Excerpted records below:
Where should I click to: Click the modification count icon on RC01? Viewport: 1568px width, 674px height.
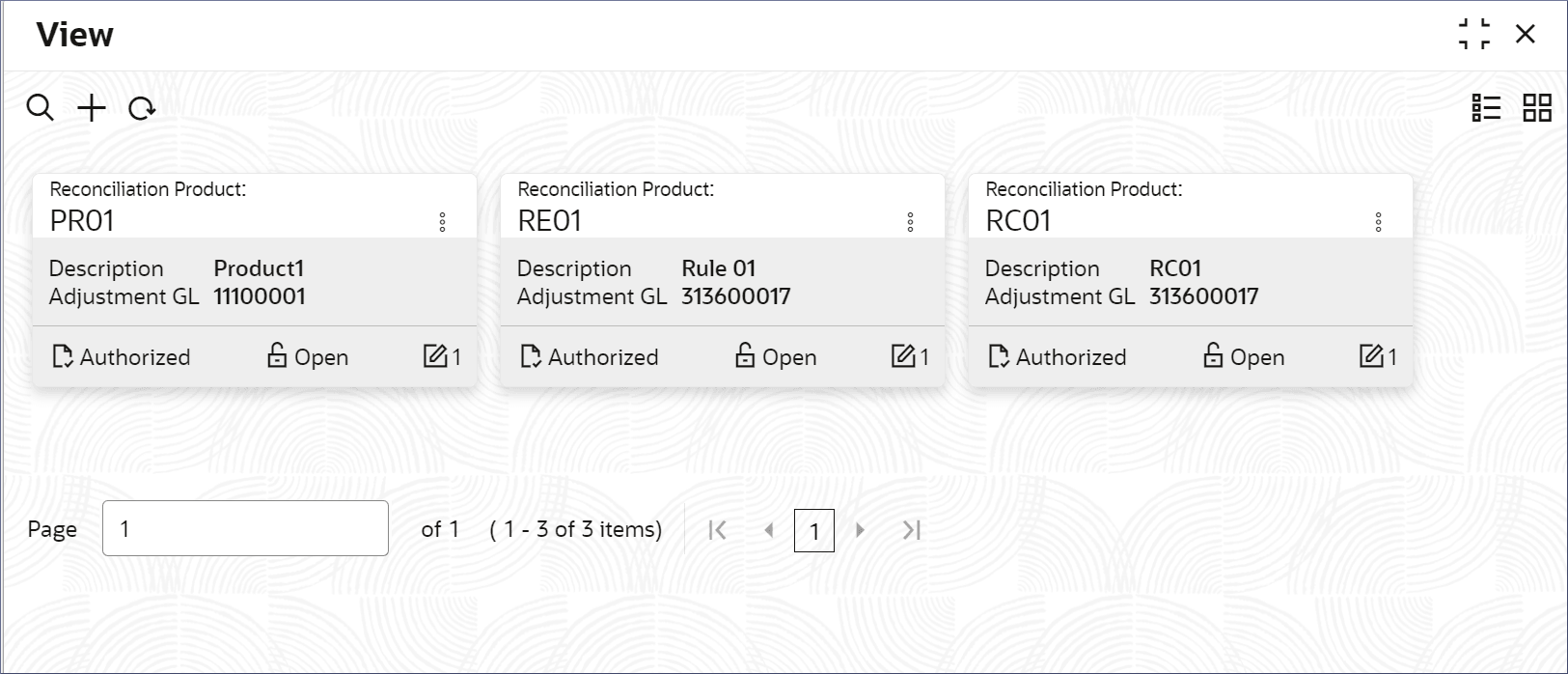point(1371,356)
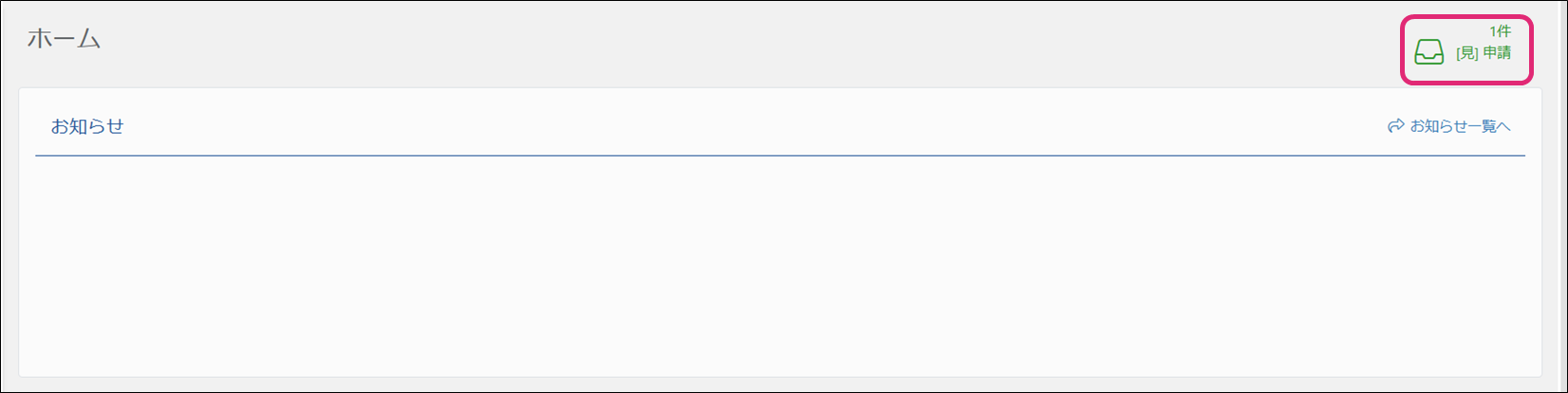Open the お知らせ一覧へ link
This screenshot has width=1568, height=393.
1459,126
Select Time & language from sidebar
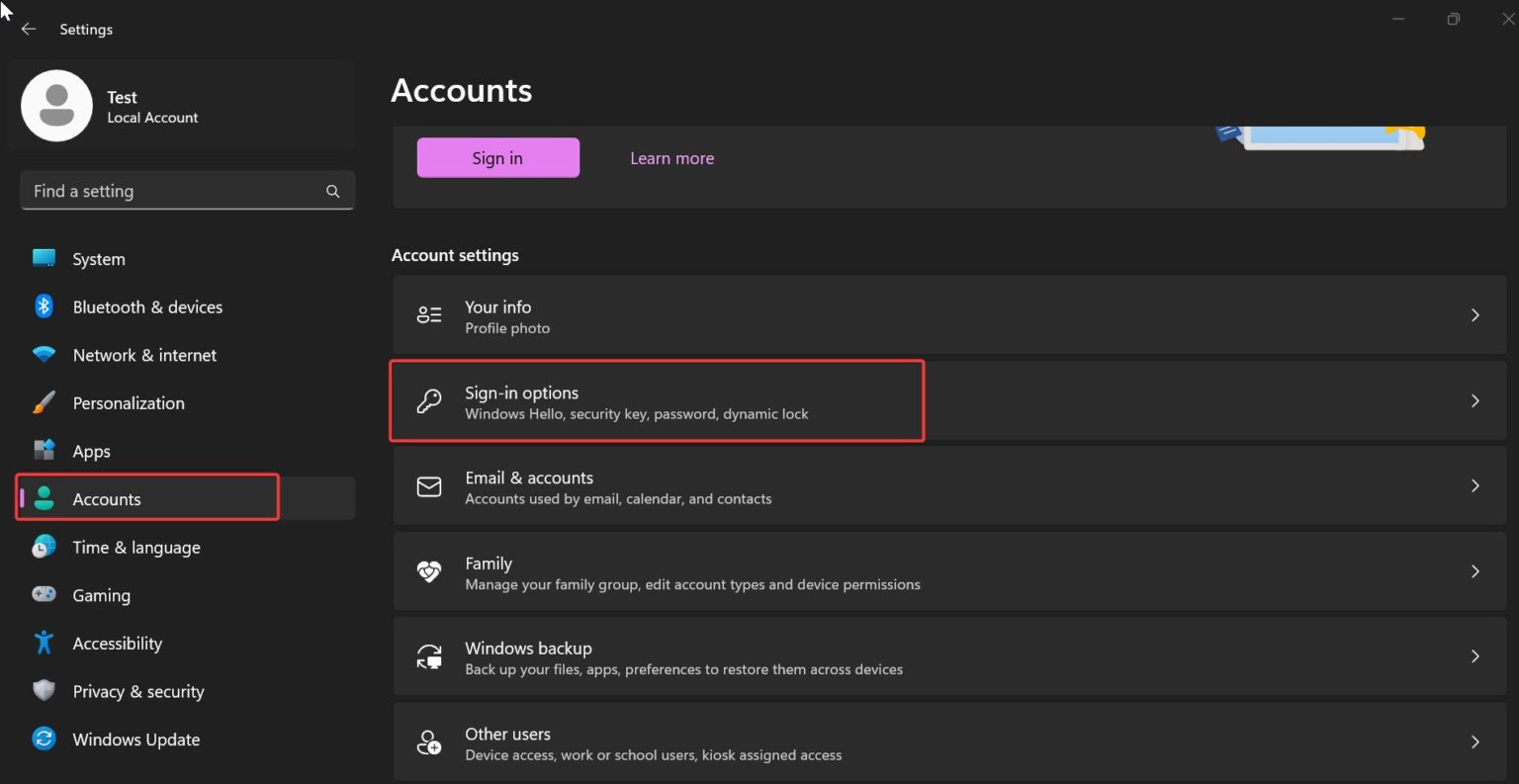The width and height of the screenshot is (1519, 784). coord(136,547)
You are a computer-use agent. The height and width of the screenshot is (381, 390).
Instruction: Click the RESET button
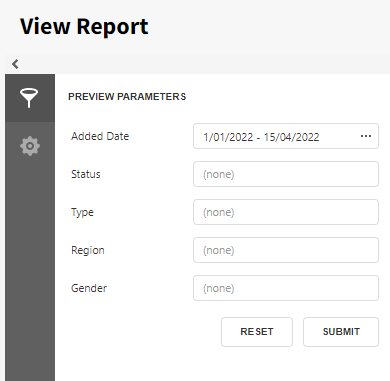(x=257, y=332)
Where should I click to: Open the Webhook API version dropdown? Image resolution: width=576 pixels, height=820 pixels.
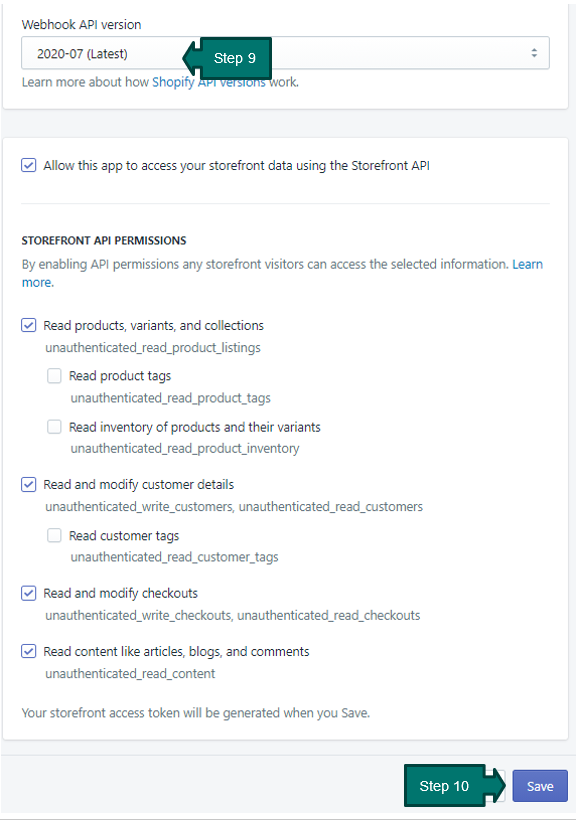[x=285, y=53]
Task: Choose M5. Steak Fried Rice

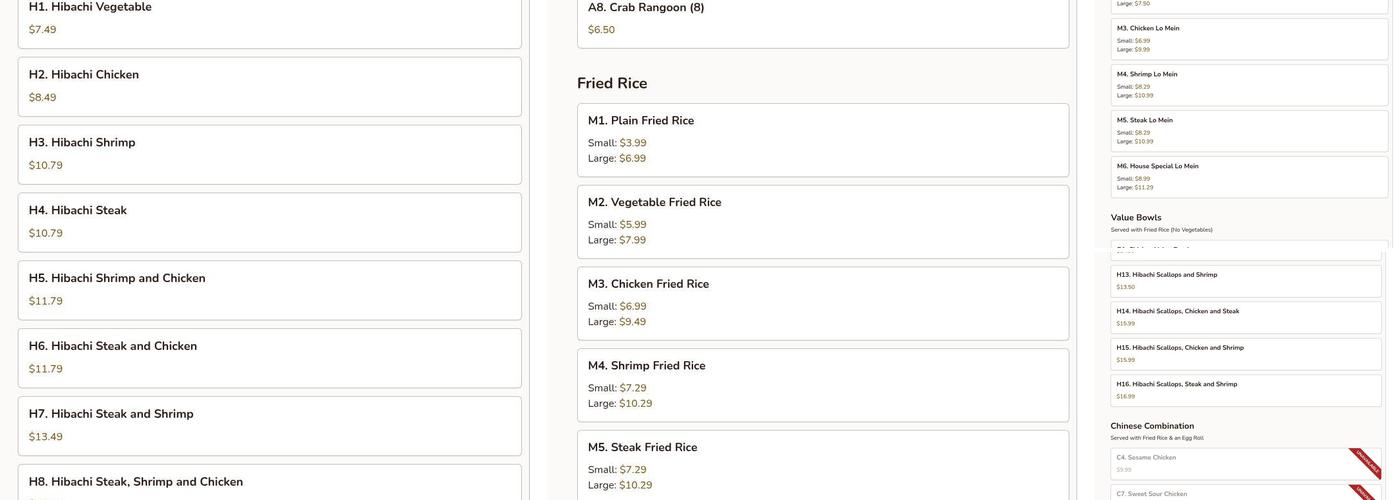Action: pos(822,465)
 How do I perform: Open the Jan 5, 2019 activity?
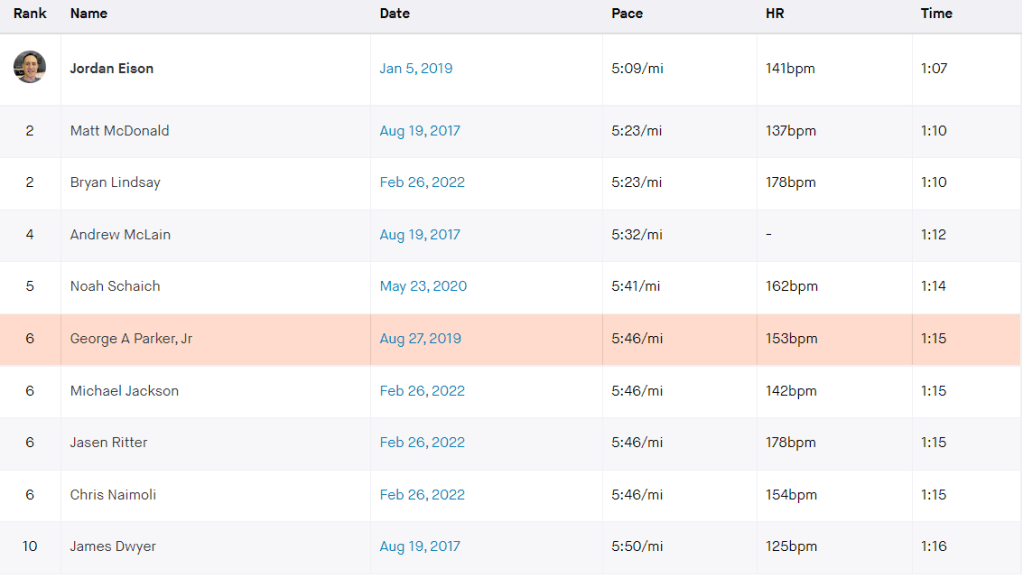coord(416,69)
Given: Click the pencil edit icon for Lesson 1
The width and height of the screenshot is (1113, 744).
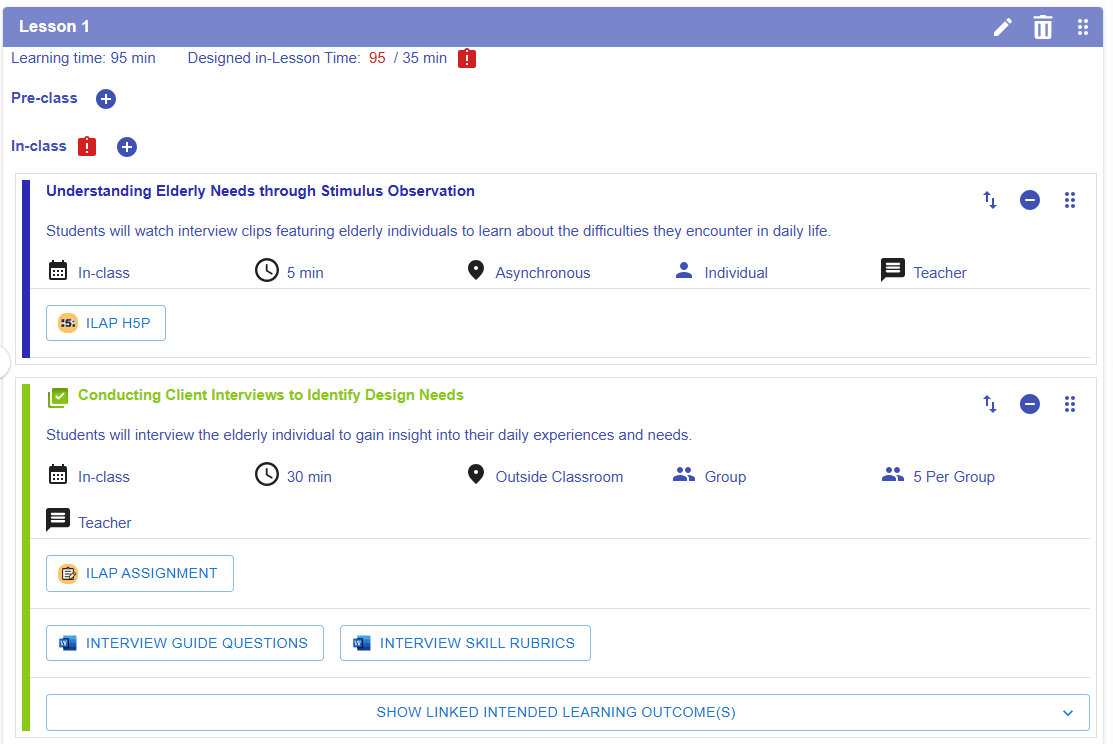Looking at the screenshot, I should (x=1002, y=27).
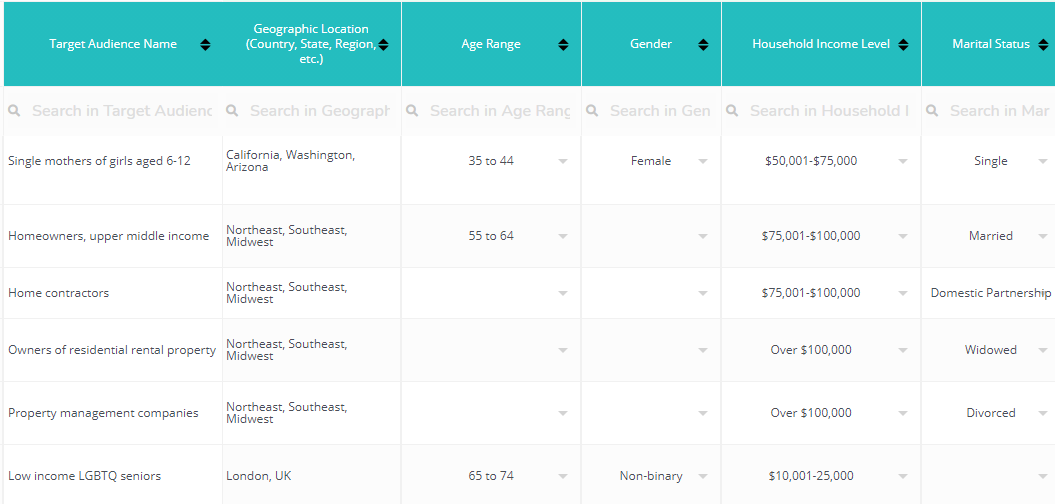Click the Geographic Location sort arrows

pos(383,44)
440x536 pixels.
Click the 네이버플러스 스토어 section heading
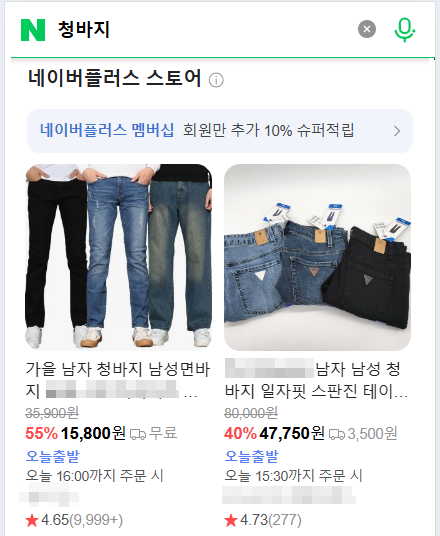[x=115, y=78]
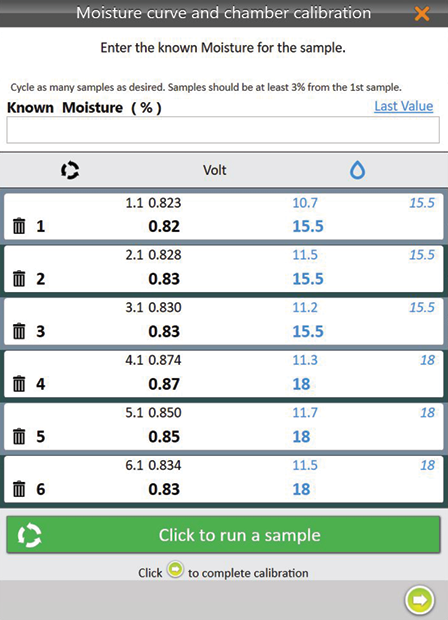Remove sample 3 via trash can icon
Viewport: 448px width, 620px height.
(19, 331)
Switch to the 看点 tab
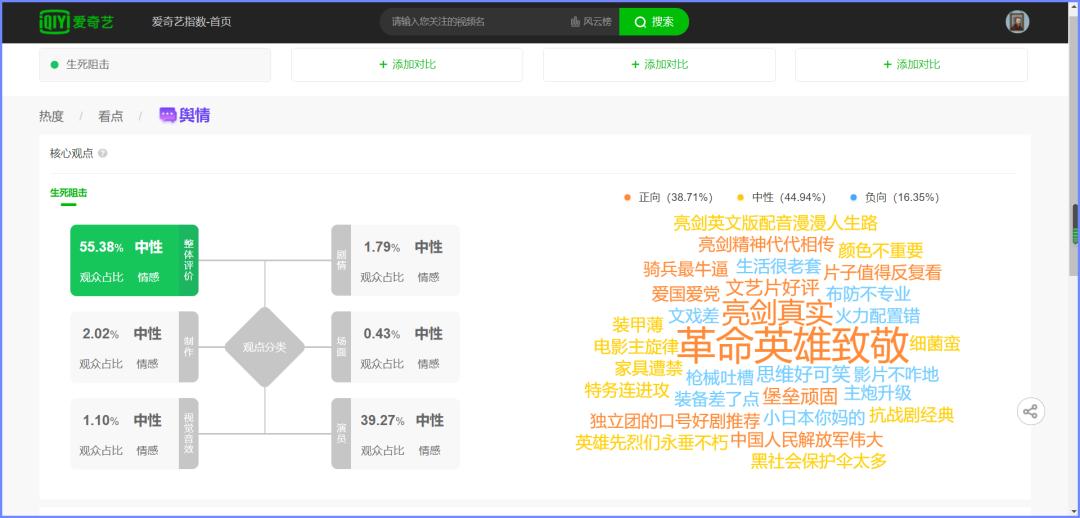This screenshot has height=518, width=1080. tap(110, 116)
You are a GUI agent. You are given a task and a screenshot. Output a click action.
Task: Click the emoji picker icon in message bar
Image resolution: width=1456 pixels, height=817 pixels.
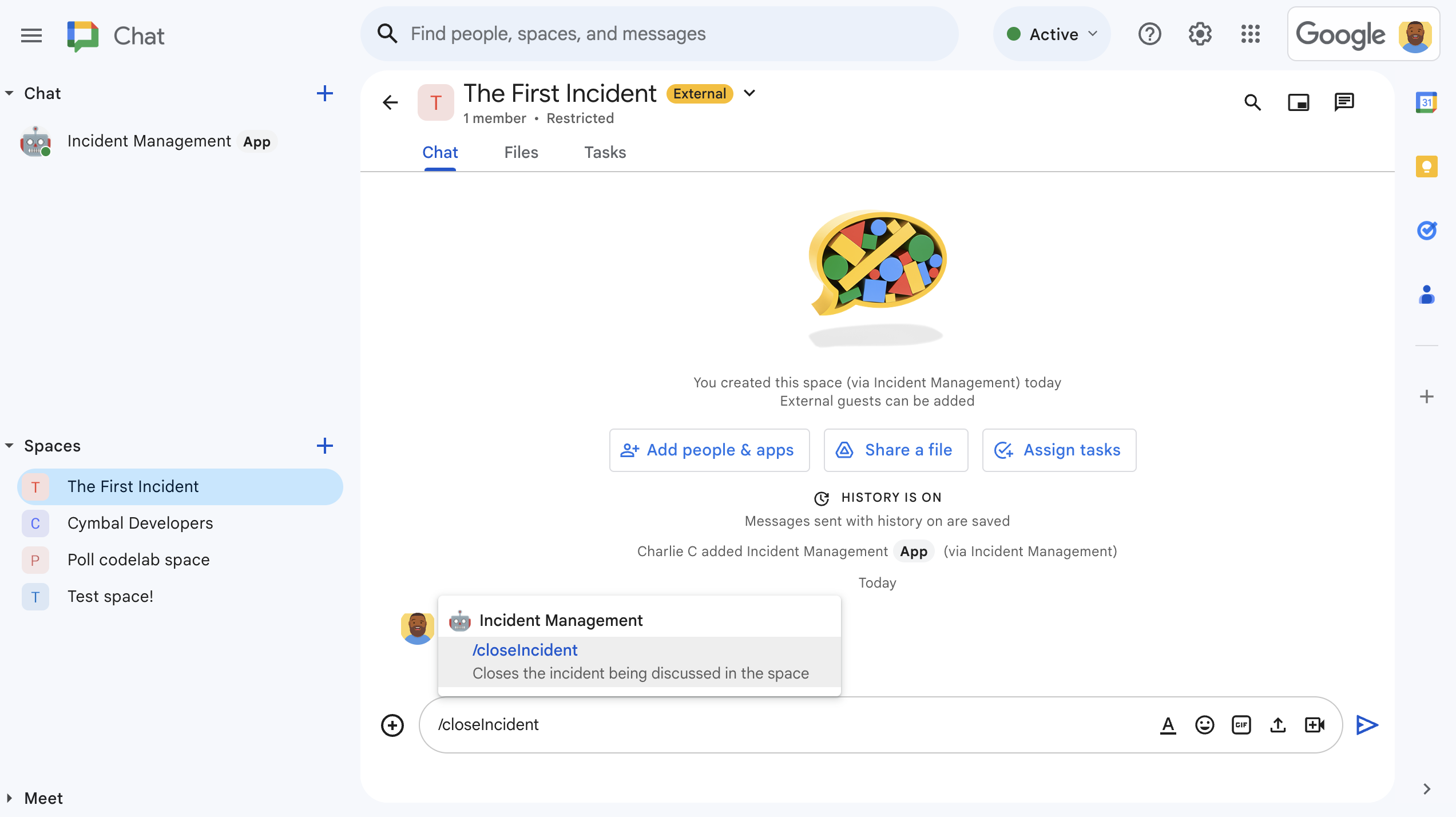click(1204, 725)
End of Excerpted records.
Leaving the pictures out, copy exactly the lines from the line that contains "Image resolution: width=1456" to the last line of the data, both ends included.

Image resolution: width=1456 pixels, height=817 pixels.
click(1204, 725)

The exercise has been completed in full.